New York psychologists notch win in Medicare/Medicaid debate
By Paula Hartman-Stein, Ph.D.
New York psychologists and ambulance service providers were the only groups to salvage threatened cross-over payments for Medicare beneficiaries eligible for Medicaid this year, thanks to grass-root efforts and effective lobbying by the state's psychological association.
Gayle Everitt, executive director of the New York State Psychological Association (NYSPA), said psychologists will continue to receive the full Medicare rate, while other providers, including psychiatrists, were restored to only 20 percent of their original payment levels.
"Physicians were shocked," Everitt said, "that we received something from the legislators that they did not."
In February, New York Gov. George Pataki, citing budget constraints, proposed elimination of all Medicaid cross-over payments, the portion of the fee for mental health services for Medicare beneficiaries paid for by state Medicaid money.
Eric Garfinkel, Ph.D., of New York City, chair of NYSPA's Insurance Committee,
said the governor's budget proposed drastic cuts in virtually every area.
Herb Gingold, Ph.D., NYSPA division representative for Adult Development
and Aging and president of Independent Practitioners in Geropsychology
in New York City, mobilized the grassroots effort to protest the proposed
The groups sent between 4,800 and 6,400 signatures to the legislators
from nursing home staff, neighbors, clients, friends and family members.
NYSPA, with a membership of 3,300, affiliated with the 440,000-member New York State United Teachers (NYSUT) in 2000. That union is part of the American Federation of Teachers, AFL-CIO.
While New York psychologists are not union members, the affiliation provides NYSPA with lobbying benefits and support services.
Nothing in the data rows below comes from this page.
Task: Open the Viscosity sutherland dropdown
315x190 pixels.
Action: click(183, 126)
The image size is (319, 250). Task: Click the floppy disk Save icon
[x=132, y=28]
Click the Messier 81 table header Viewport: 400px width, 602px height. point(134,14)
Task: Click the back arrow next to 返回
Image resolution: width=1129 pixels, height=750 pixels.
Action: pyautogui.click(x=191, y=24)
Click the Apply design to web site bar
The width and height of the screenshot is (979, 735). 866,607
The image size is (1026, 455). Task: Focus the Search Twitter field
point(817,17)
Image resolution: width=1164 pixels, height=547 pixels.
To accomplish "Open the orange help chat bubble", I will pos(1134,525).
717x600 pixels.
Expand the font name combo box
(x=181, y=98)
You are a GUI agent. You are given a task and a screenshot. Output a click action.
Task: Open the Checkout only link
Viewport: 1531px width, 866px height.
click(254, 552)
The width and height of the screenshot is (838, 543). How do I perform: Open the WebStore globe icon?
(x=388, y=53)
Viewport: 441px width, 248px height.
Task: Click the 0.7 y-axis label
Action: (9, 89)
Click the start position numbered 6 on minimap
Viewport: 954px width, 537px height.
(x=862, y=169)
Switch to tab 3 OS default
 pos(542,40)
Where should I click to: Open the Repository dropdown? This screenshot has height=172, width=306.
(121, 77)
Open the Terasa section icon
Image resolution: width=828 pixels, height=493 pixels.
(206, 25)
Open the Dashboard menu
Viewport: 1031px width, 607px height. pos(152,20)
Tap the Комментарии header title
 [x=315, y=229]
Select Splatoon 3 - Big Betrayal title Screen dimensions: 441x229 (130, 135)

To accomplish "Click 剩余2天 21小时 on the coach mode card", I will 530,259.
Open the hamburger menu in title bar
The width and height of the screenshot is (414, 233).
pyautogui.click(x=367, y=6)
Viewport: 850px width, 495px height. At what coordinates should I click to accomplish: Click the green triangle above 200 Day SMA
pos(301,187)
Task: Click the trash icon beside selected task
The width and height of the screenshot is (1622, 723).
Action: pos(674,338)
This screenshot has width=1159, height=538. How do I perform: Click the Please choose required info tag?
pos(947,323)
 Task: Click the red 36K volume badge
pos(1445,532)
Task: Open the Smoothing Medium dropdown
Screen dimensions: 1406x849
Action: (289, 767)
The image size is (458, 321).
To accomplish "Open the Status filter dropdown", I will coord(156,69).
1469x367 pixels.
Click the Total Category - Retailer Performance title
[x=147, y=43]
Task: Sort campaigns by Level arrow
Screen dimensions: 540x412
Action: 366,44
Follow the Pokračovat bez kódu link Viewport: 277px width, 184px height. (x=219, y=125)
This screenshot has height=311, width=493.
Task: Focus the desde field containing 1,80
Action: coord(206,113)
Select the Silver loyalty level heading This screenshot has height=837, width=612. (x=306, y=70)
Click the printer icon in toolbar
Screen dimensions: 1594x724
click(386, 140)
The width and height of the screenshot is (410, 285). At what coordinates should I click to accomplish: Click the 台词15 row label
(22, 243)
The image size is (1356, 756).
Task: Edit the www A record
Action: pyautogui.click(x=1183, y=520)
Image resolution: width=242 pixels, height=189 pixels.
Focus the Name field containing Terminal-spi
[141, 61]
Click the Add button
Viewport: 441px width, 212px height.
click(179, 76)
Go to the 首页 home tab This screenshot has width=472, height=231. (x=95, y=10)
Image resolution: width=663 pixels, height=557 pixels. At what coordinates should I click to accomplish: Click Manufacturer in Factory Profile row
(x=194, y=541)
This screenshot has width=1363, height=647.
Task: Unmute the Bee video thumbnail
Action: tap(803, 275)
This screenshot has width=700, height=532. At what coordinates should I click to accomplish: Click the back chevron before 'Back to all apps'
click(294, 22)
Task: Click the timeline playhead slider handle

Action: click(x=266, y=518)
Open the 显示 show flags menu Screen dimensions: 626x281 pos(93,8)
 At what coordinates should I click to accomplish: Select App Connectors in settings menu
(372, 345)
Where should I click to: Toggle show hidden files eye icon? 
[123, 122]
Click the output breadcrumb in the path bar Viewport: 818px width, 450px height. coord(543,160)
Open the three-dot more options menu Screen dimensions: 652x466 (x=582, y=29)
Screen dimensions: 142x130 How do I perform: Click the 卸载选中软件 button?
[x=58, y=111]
Garfinkel said, "When NYSUT adopts psychology's issues as its own, and prioritizes them as strongly as they done for us, we are operating at a very different level than we did before."
Garfinkel, one of the 2003 Karl F. Heiser Presidential Award winners for many years of successful advocacy efforts, testified at hearings held by the State Senate Finance Committee and Assembly Ways and Means Committee within one week of the proposed budget cuts.
He pointed out the "devastating and disproportionate effect the proposed cuts would have on low-income elderly and disabled persons in need of psychological services."
Medicare pays 50 percent of the cost of mental health treatment and 80 percent of the fee for other services.
Garfinkel said that in states proposing the elimination of cross-over payments for Medicare-Medicaid patients, a 50 percent cut in funding for psychotherapy services would destroy a well-developed system of service delivery to low-income older adults.
"We need to keep our focus on this problem and to know that working together it is possible to make a difference," Garfinkel said.